> _Problem 1_
Can you lay out the entries below as a JSON list of strings, one string per line with blank lines omitted, covering only the span from the line that contains "Image resolution: width=1200" through the end of the entries, inclusive, and leaving out the pictures?

> _Text block_
# restaurant lighting



## wy2ak (Apr 28, 2011)

Im looking for some opinions here regarding a customer's restaurant. He has 2 lamp u tube fluorescent light fixtures with 4100k lamps in them. He said they are too bright and add discoloration to the entrees. He wants less light and a warmer looking light. Does anyone have any recommendations on what type of lamp to install? Btw they are the egg crate type covers. He doesn't want different fixtures as he just installed new electronic ballasts in them. He mentioned pulling another switch leg in so only half are on and installing different lamps. Any other ideas out there? Lighting links? I primarily deal with customers wanting more light so im scratching my head a little on this one. Thanks!


----------



## electricmanscott (Feb 11, 2010)

ANYTHING but what is there.


----------



## wy2ak (Apr 28, 2011)

I agree! To give a little more info the ceiling is 10’. Crazy bright!


----------



## Electric_Light (Apr 6, 2010)

You can't change the output without putting some on a different switch as you mentioned or replacing with a lower ballast factor ballasts.

As for the lamps, try 830s (Philips and OSI 830, GE SPX, 3,000K). 

If the lamps are parallel wired and ballasts support it, you can run n-1 lamp(3 lamps on 4 lamp ballast, 1 lamp on 2 lamp ballast)

If he currently has SP41(~72CRI, 4100K), the 830 (85 CRI, 3,000K) gives "warmer" tone light and improved color rendition.

If ballasts allow it, I would favor delamping over leg switching, because the unlit lamps will make them look like they're burned out and not maintained properly.


----------



## electricmanscott (Feb 11, 2010)

What type of restaurant?


----------



## MarkyMark (Jan 31, 2009)

What color is the entrance area painted? Perhaps some similarly colored fluorescent tube sleeves?


----------



## wy2ak (Apr 28, 2011)

Thanks all for the help. Going to go with the 3k lights and remove some fixtures.


----------



## nitro71 (Sep 17, 2009)

I'd refer him to a lighting designer because lighting is way to subjective for my taste. No matter what you recommend it probably isn't going to be right.


----------

> _Material provided_
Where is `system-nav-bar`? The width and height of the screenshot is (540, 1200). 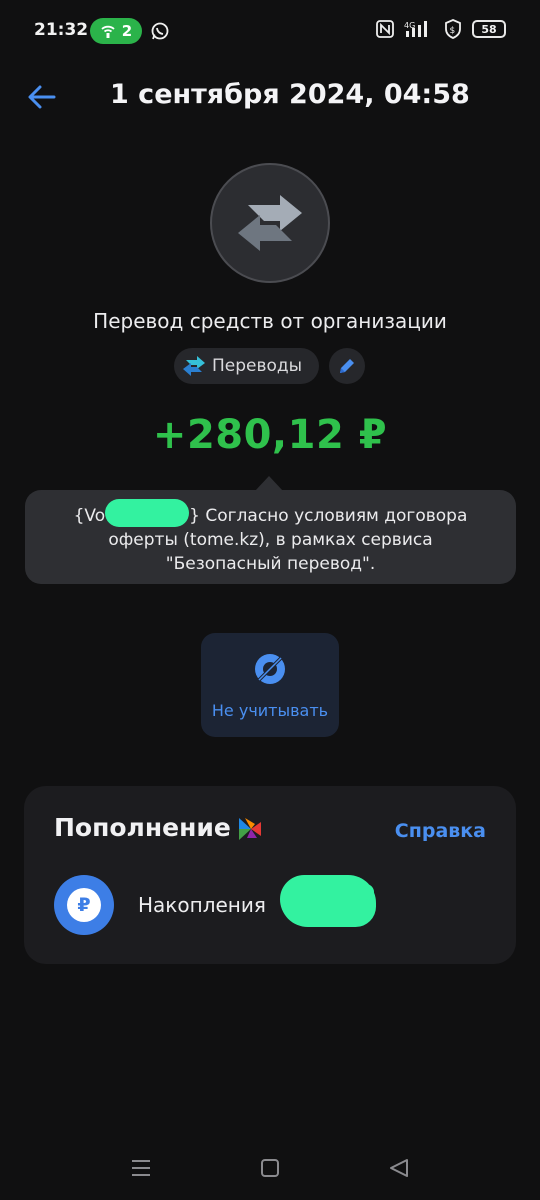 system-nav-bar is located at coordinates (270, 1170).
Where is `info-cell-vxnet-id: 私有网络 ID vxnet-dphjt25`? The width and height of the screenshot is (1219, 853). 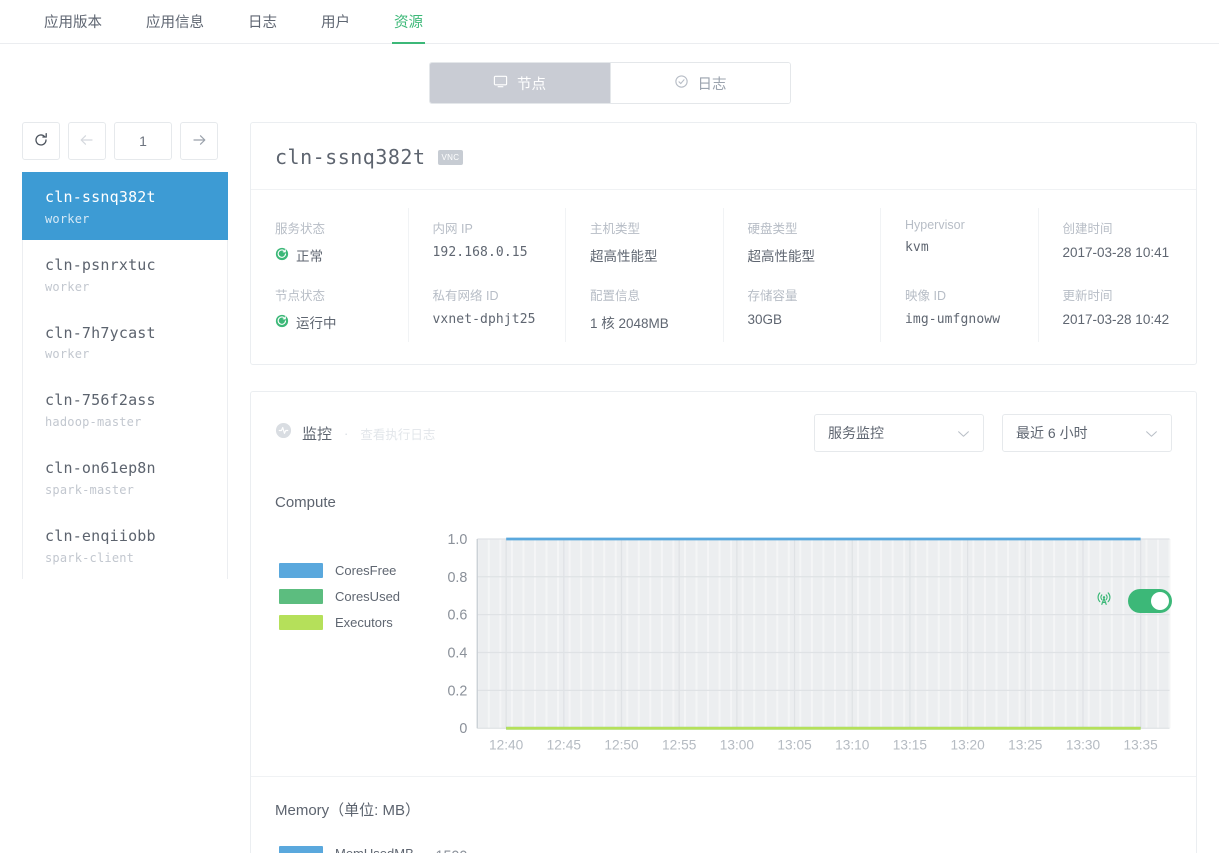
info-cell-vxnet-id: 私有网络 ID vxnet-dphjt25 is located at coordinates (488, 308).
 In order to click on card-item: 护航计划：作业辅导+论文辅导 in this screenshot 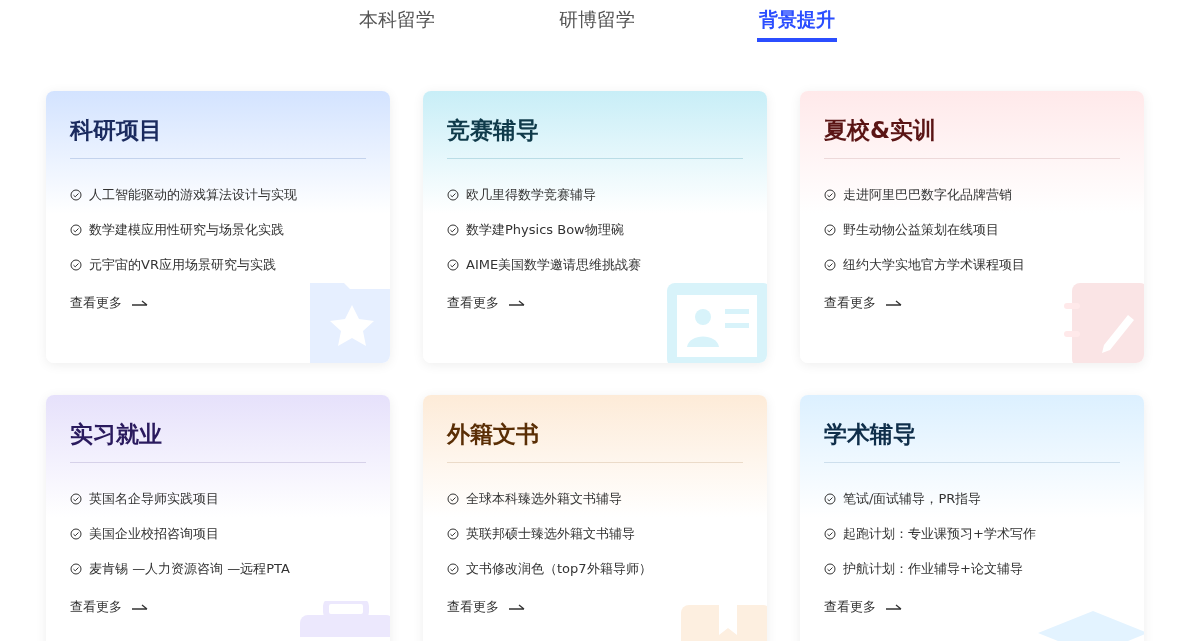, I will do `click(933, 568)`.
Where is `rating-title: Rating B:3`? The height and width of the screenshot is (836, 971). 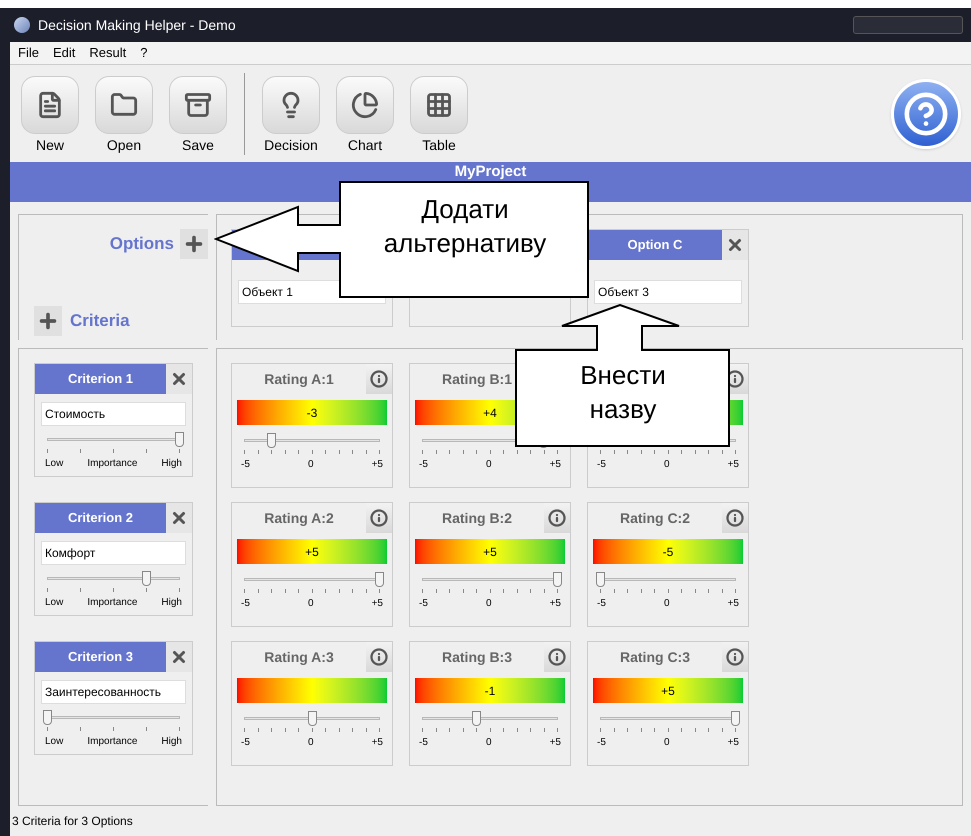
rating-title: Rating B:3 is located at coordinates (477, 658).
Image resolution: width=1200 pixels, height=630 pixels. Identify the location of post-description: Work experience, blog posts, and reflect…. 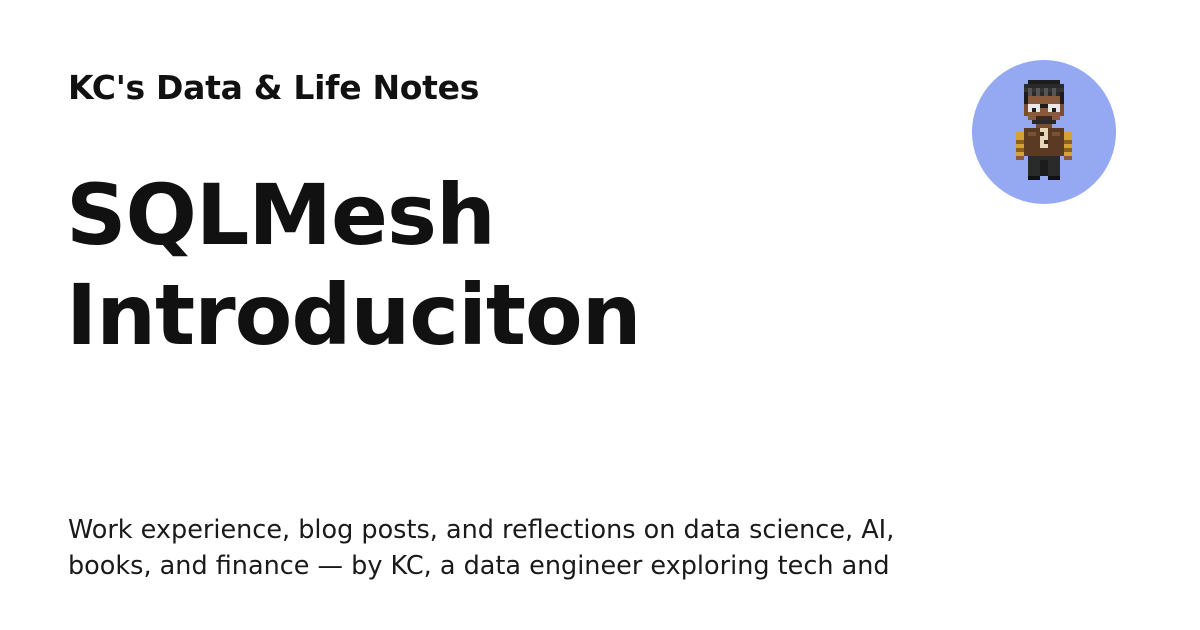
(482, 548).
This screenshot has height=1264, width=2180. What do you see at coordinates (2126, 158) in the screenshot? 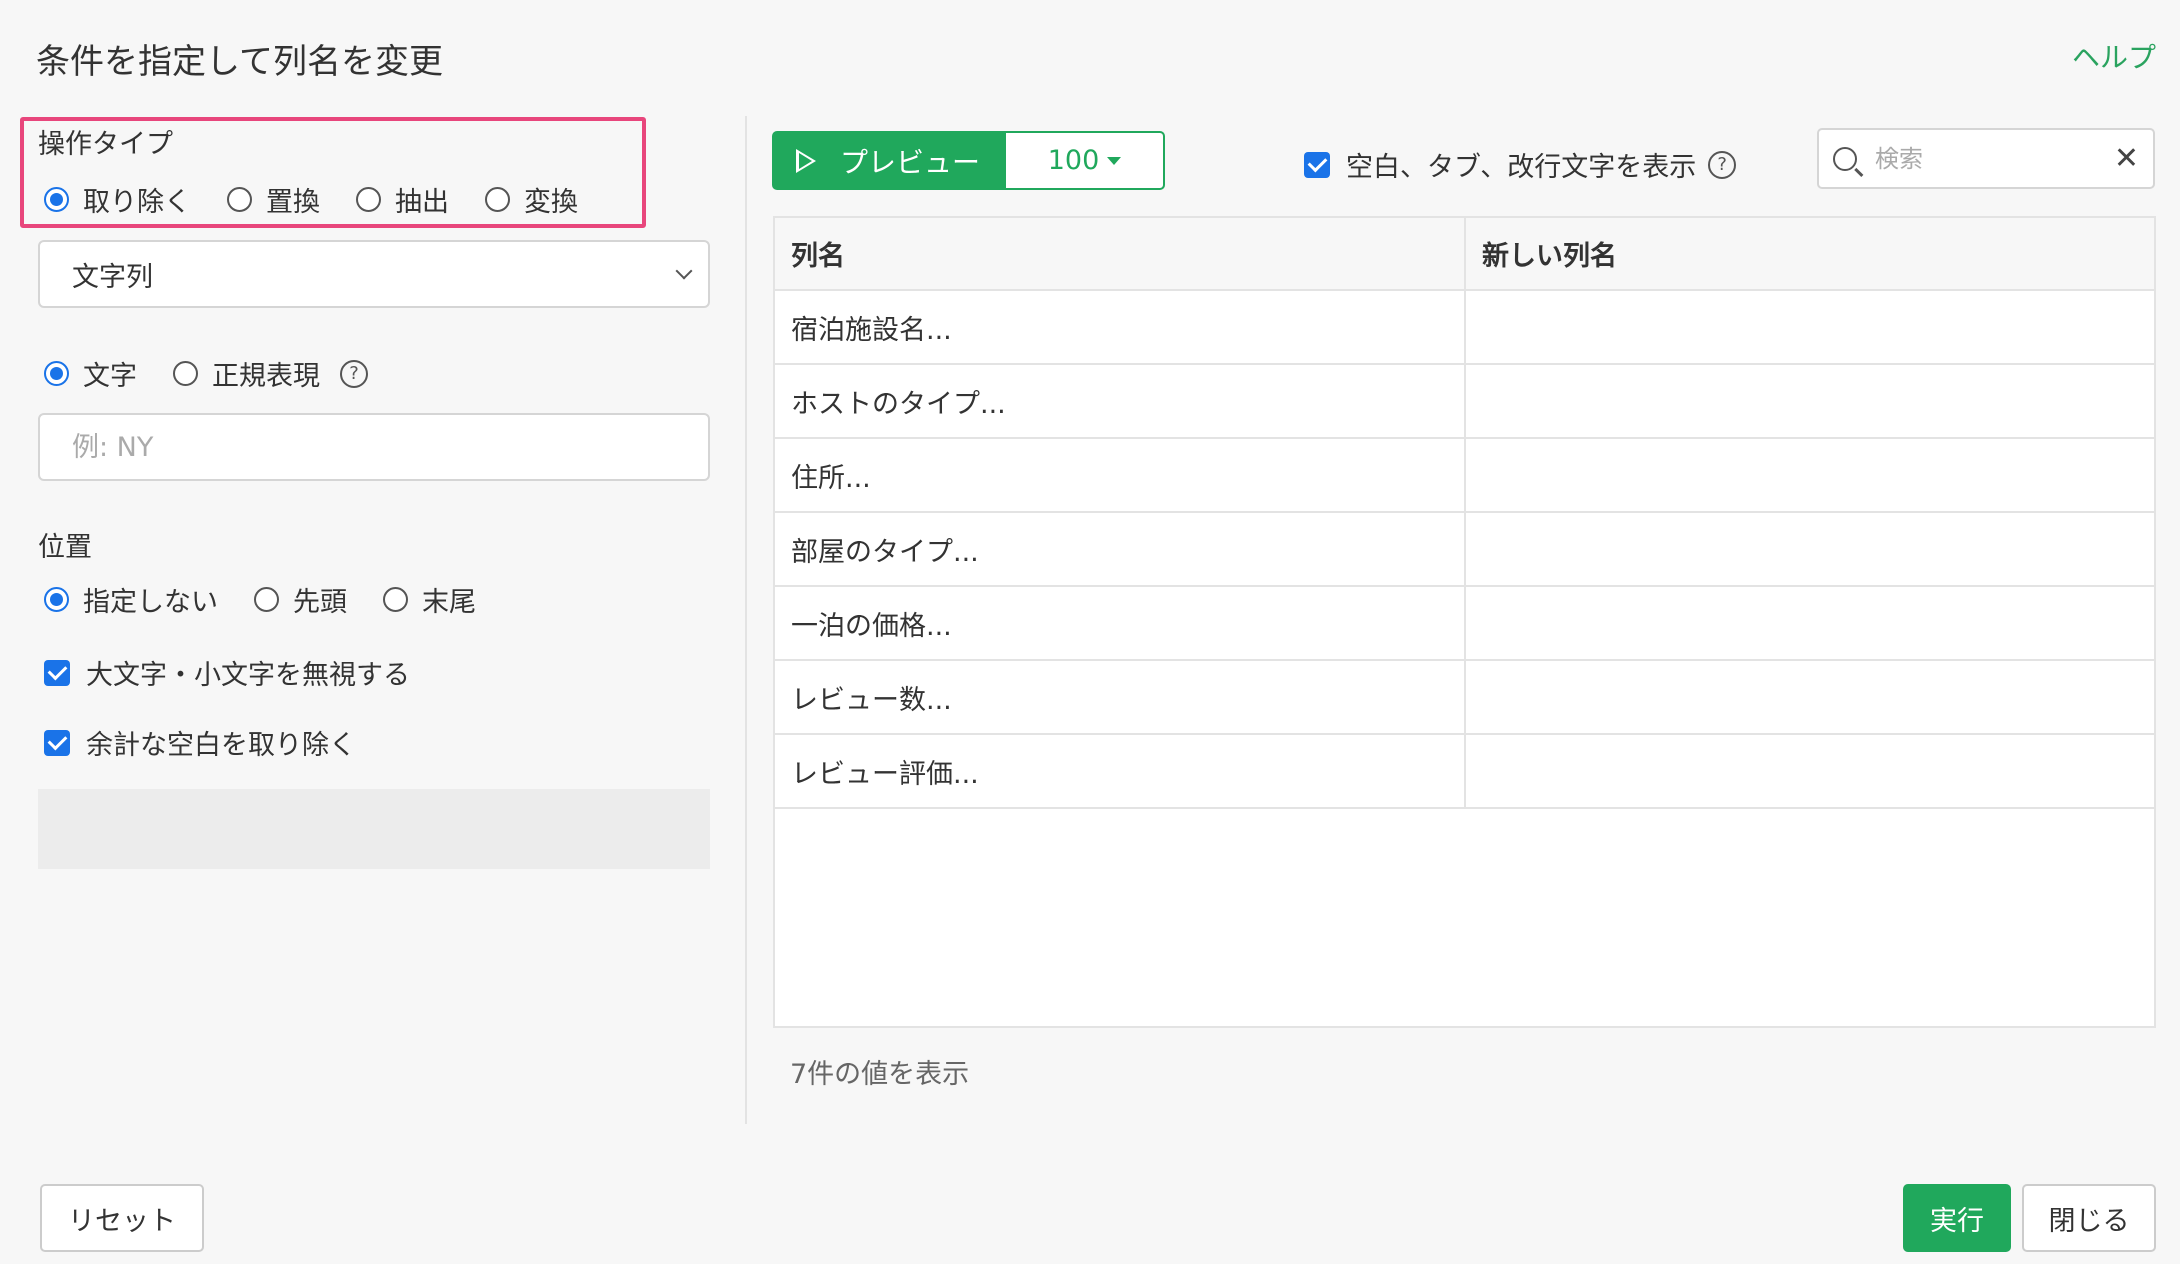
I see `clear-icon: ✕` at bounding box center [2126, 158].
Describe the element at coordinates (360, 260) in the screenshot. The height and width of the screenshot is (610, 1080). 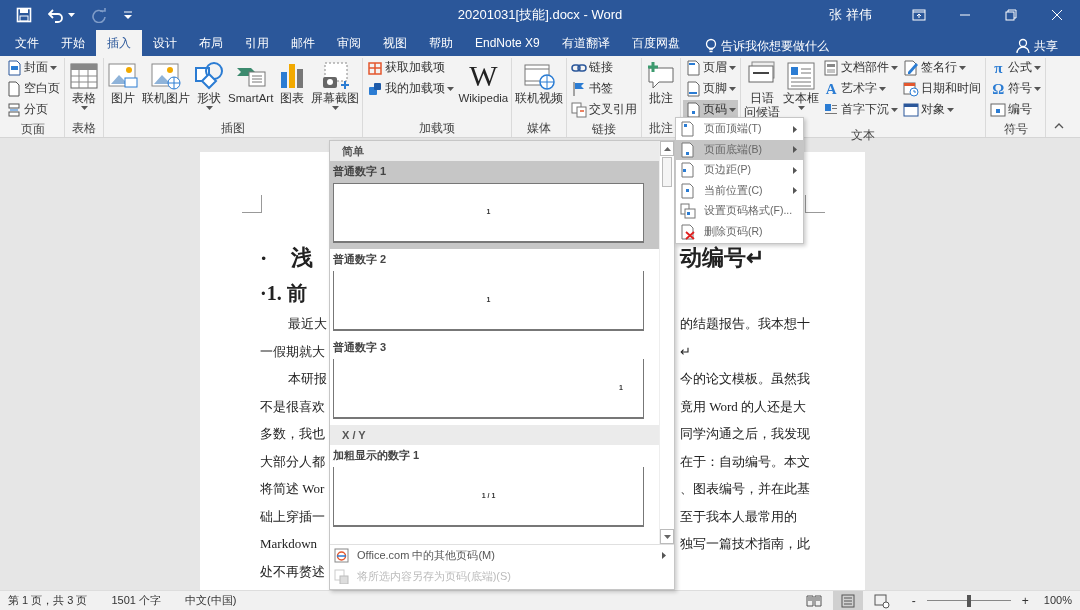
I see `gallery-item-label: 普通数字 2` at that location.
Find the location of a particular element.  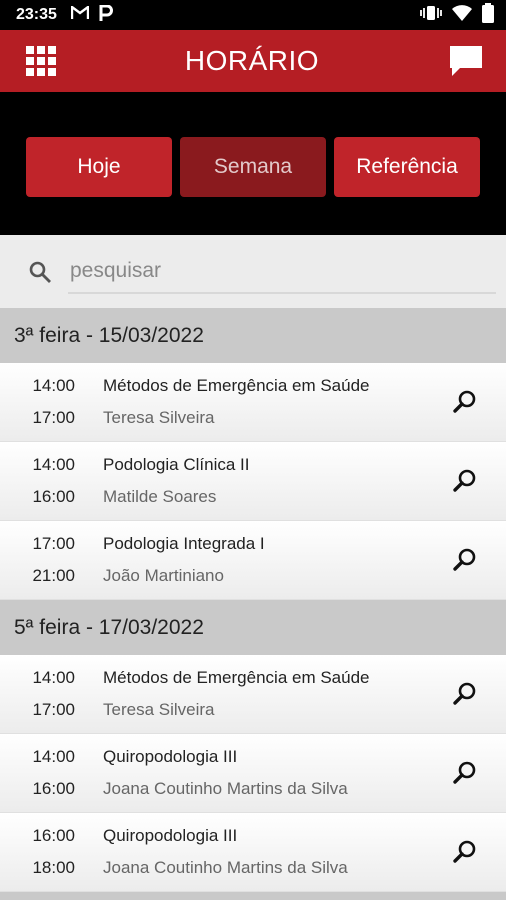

> _Problem 2_
Can you reproduce word for word the part of the restaurant lighting thread above between "You can't change" and "GE SPX, 3,000K).", inclusive?

> _Answer space 1_
[
  "Image resolution: width=1200 pixels, height=630 pixels. Identify the location of post-description: Work experience, blog posts, and reflect…. ",
  "(482, 548).",
  "This screenshot has height=1264, width=2180. What do you see at coordinates (2126, 158) in the screenshot? ",
  "I see `clear-icon: ✕` at bounding box center [2126, 158].",
  "Describe the element at coordinates (360, 260) in the screenshot. The height and width of the screenshot is (610, 1080). ",
  "I see `gallery-item-label: 普通数字 2` at that location.",
  "Find the location of a particular element.  "
]

> _Answer space 2_
You can't change the output without putting some on a different switch as you mentioned or replacing with a lower ballast factor ballasts.

As for the lamps, try 830s (Philips and OSI 830, GE SPX, 3,000K).